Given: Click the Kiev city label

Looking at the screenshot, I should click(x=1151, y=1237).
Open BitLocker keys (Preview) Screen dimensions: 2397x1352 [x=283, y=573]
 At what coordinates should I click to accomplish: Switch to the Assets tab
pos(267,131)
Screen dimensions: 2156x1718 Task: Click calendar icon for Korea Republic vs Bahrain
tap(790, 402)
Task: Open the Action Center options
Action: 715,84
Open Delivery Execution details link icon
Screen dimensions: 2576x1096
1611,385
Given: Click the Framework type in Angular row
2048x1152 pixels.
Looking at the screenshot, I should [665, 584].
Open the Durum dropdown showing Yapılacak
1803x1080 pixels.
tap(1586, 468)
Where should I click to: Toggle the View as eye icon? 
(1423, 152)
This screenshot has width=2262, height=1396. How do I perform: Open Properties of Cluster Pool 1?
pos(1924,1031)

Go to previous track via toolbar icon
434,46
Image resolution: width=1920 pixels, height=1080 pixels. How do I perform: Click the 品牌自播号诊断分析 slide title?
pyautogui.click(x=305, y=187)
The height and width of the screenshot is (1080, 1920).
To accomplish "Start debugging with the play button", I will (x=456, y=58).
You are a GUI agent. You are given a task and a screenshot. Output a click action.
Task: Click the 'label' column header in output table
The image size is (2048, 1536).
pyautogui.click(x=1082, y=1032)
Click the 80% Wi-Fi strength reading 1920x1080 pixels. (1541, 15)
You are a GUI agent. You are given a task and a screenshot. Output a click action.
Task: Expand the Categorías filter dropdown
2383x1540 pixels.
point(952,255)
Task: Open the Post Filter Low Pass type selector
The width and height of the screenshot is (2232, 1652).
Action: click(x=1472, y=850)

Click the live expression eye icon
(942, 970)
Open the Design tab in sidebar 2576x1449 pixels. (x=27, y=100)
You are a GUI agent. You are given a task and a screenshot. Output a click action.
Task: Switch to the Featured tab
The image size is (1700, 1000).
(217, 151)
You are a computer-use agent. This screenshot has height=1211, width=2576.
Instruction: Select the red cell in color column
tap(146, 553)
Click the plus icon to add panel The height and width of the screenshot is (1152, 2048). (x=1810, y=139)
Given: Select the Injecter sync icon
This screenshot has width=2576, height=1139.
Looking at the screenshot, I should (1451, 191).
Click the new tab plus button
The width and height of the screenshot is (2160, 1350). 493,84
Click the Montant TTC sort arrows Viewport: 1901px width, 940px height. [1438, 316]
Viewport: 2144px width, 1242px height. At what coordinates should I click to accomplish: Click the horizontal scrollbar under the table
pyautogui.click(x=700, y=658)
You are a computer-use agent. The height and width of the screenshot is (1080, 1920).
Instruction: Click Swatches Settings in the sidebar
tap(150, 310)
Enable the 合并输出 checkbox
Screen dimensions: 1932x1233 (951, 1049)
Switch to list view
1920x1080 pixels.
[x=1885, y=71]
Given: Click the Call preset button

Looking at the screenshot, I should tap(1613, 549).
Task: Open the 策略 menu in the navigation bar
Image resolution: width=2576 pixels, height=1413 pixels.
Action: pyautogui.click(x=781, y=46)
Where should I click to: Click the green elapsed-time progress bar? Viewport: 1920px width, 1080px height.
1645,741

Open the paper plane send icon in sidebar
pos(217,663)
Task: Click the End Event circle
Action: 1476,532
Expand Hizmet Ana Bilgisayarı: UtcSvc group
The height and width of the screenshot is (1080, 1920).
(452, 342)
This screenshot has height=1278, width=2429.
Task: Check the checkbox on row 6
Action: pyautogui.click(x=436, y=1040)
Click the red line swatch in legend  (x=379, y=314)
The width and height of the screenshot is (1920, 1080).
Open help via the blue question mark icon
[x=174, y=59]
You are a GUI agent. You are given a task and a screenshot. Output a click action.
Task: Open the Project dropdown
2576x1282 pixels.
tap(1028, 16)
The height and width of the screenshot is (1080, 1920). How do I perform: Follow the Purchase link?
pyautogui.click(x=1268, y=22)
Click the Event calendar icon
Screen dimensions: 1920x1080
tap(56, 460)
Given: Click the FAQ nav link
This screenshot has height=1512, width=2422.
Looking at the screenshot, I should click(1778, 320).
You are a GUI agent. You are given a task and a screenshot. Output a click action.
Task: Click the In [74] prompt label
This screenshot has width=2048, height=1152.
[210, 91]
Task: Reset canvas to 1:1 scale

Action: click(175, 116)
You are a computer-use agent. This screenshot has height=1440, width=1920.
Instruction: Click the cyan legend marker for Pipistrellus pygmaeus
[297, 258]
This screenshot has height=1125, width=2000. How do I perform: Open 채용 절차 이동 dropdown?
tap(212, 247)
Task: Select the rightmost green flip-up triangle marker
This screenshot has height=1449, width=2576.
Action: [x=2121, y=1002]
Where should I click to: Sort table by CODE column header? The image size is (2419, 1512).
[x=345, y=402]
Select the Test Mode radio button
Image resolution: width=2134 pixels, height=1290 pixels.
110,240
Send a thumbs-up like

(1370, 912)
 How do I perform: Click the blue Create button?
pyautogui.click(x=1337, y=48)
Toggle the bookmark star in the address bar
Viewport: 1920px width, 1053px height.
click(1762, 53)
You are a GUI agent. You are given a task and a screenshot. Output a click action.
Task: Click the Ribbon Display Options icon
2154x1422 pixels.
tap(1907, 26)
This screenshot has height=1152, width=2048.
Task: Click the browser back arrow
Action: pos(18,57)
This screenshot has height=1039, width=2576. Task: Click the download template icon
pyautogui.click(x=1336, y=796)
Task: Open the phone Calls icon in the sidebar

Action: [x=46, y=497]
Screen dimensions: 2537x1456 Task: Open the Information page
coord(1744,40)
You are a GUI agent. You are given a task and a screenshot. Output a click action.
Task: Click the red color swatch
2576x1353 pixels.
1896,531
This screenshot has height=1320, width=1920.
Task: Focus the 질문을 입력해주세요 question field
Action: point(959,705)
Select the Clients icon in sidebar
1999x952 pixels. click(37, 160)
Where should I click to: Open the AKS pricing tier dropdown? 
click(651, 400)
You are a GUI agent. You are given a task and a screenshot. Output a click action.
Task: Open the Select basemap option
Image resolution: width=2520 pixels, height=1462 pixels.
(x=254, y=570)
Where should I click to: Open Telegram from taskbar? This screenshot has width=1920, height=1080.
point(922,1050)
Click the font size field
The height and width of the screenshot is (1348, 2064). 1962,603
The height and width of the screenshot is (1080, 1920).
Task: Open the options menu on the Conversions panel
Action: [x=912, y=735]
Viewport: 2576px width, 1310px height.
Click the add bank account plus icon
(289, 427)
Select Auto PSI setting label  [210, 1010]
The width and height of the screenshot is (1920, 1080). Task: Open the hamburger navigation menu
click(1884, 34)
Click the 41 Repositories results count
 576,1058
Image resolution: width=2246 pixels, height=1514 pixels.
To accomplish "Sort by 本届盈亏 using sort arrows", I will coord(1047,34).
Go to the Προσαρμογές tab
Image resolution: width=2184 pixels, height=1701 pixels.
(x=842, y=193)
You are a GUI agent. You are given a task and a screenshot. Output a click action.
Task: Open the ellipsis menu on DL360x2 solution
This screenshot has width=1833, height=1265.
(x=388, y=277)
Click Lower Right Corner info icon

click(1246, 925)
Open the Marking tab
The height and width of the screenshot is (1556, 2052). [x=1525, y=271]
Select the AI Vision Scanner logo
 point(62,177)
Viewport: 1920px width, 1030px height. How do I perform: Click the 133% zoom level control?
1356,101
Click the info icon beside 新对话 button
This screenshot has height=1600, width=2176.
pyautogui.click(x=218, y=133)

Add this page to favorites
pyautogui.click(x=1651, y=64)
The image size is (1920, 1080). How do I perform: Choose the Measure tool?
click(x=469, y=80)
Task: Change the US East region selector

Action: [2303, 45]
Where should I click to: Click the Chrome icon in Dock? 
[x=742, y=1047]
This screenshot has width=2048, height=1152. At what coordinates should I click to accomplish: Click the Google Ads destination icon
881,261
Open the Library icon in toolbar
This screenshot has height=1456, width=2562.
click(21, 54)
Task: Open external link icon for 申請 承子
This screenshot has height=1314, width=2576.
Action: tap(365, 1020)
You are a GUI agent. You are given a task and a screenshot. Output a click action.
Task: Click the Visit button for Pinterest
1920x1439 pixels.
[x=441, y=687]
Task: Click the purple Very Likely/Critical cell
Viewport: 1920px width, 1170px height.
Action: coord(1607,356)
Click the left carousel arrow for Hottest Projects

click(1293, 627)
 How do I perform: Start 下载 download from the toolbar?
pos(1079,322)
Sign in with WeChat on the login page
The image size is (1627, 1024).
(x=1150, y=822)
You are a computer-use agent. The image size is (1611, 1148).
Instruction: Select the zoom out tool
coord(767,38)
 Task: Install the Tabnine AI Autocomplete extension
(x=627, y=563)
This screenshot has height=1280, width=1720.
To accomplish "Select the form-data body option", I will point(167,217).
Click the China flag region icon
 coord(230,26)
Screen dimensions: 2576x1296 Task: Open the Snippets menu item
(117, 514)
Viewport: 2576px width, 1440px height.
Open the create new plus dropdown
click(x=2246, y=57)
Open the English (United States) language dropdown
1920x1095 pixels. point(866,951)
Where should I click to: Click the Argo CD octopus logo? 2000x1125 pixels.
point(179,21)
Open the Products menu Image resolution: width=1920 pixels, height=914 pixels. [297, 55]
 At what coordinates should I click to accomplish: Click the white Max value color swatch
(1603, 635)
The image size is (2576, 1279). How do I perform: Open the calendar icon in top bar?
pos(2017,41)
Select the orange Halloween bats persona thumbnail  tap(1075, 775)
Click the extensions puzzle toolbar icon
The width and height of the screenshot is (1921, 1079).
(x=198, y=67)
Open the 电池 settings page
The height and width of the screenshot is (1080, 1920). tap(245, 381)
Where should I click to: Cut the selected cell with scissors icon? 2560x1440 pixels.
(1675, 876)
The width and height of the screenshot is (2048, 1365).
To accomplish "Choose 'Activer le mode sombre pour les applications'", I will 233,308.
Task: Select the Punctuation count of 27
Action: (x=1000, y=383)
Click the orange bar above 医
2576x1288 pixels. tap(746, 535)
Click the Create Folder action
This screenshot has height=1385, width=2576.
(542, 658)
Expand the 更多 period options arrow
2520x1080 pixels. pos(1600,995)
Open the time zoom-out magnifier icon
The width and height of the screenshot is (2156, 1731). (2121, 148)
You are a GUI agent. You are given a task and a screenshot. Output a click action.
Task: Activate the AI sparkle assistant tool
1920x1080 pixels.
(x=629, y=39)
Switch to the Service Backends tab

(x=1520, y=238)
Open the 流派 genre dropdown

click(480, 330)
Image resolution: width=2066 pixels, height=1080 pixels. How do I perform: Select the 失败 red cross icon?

» **PROBLEM DETAILS**: Where a line above holds the string "computer", copy that line.

» **WRITTEN SOLUTION**:
You are a computer-use agent. This screenshot has height=1211, width=2576.
You are a computer-use agent. The height and width of the screenshot is (1080, 1920).
You are a computer-use agent. This screenshot has height=1440, width=1920.
You are a computer-use agent. The image size is (1611, 1148).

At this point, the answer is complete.